Saved data entries:
<<<<

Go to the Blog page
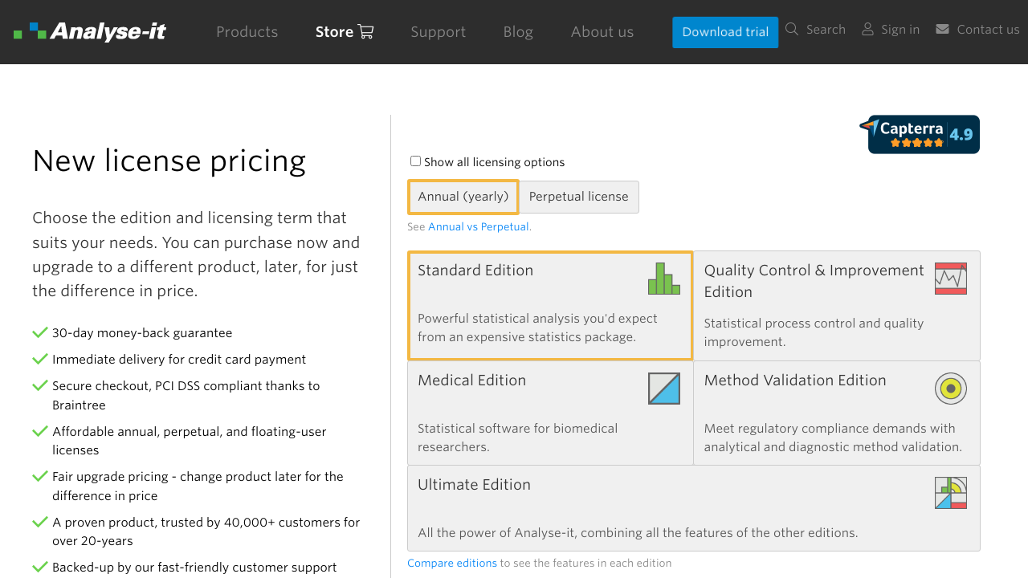The width and height of the screenshot is (1028, 578). tap(518, 32)
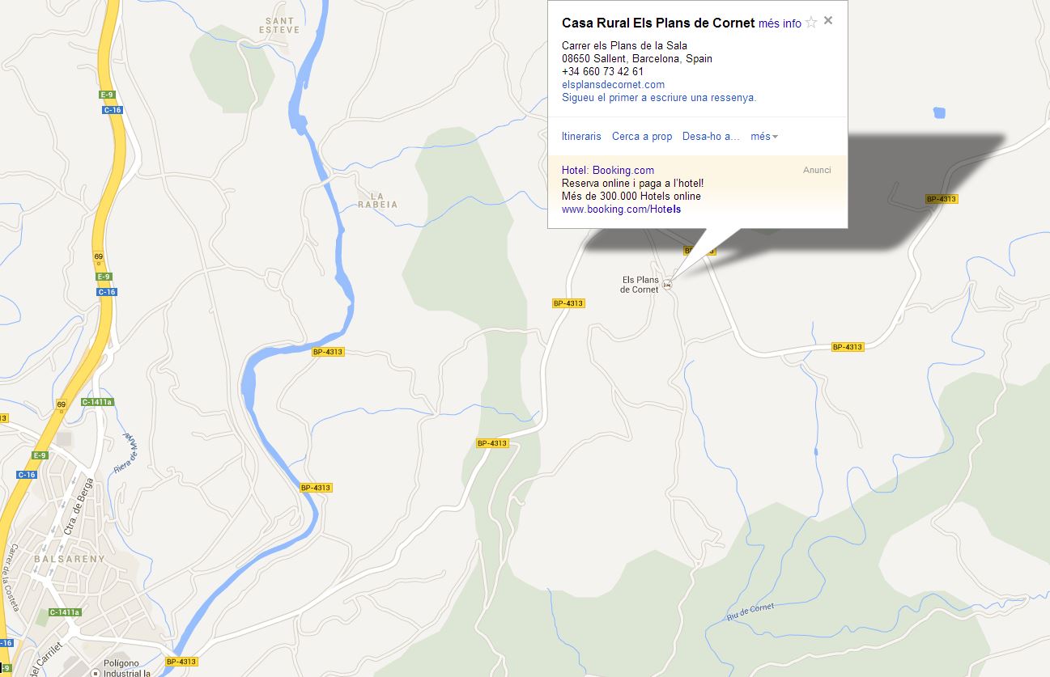Click the Sant Esteve place label

280,25
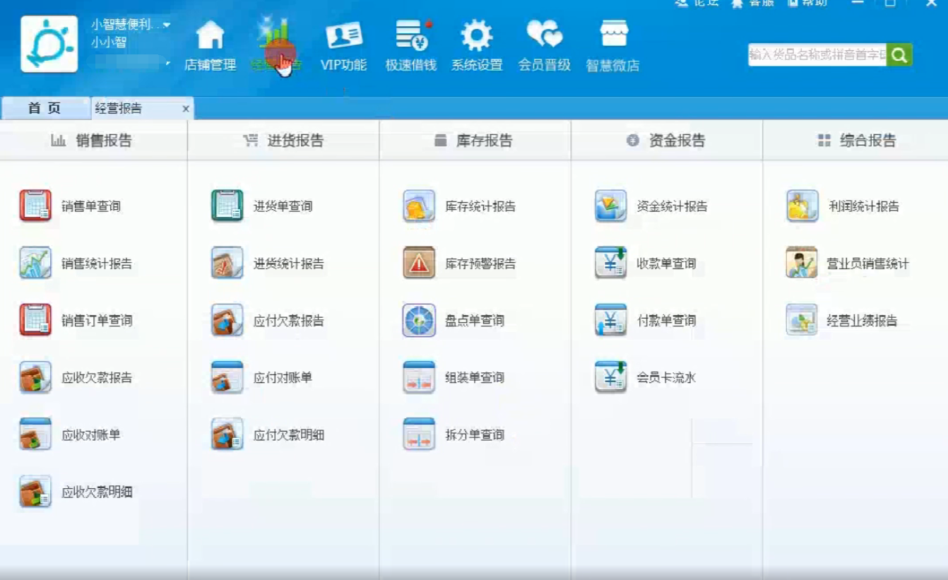Switch to the 首页 tab
The image size is (948, 580).
(x=45, y=109)
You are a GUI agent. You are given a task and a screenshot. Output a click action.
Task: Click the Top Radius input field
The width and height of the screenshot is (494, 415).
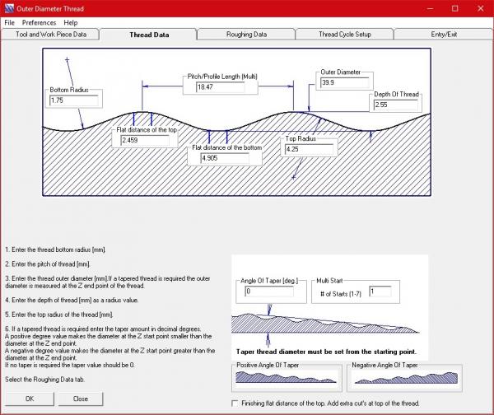[x=309, y=150]
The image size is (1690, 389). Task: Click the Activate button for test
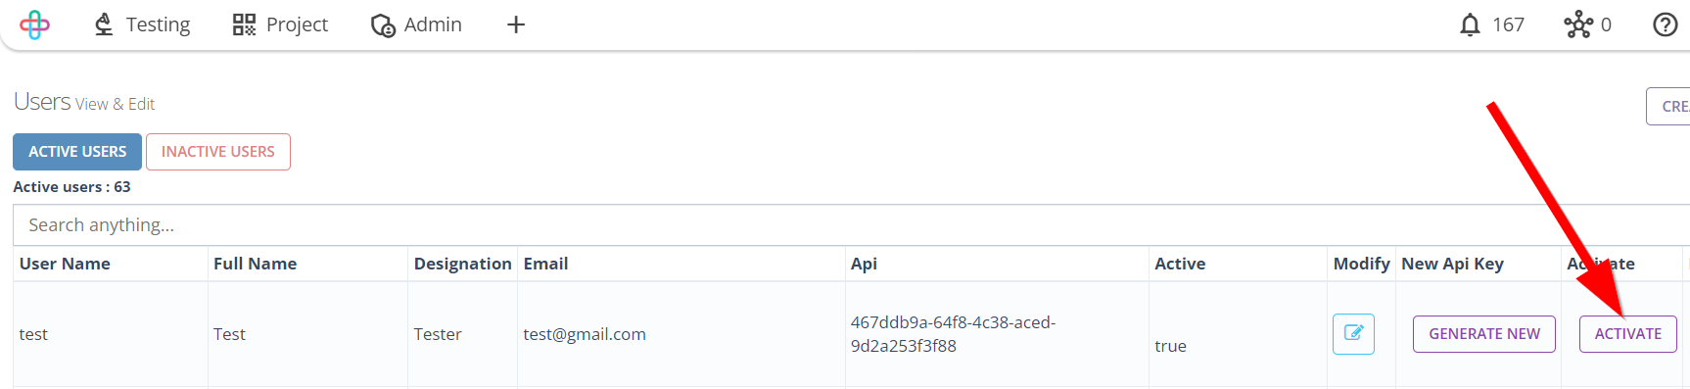tap(1628, 334)
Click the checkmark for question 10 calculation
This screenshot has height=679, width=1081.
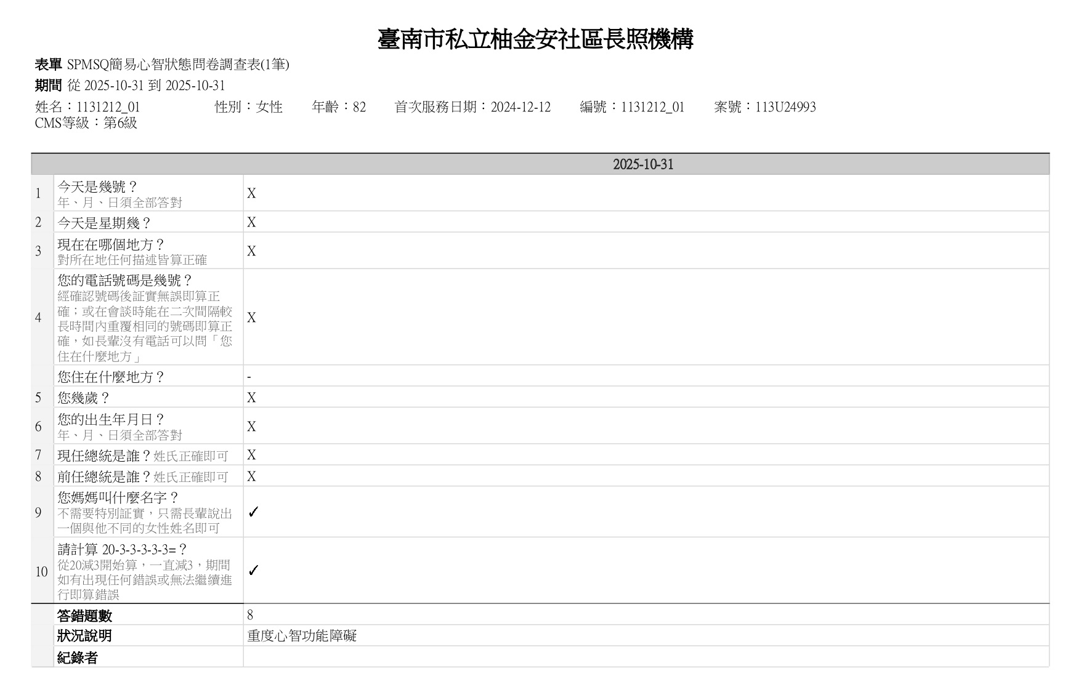[x=253, y=571]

>>>>

## [PROBLEM DESCRIPTION]
From the line containing "Task: Click the Top Radius input field" to the last line of the entries, copy every line exactly, including both ends, and leave out the pictures.

## [EXERCISE SOLUTION]
Task: Click the Top Radius input field
The width and height of the screenshot is (494, 415).
[x=309, y=150]
The image size is (1690, 389). Task: Click the Activate button for test
tap(1628, 334)
Click the checkmark for question 10 calculation
This screenshot has height=679, width=1081.
[x=253, y=571]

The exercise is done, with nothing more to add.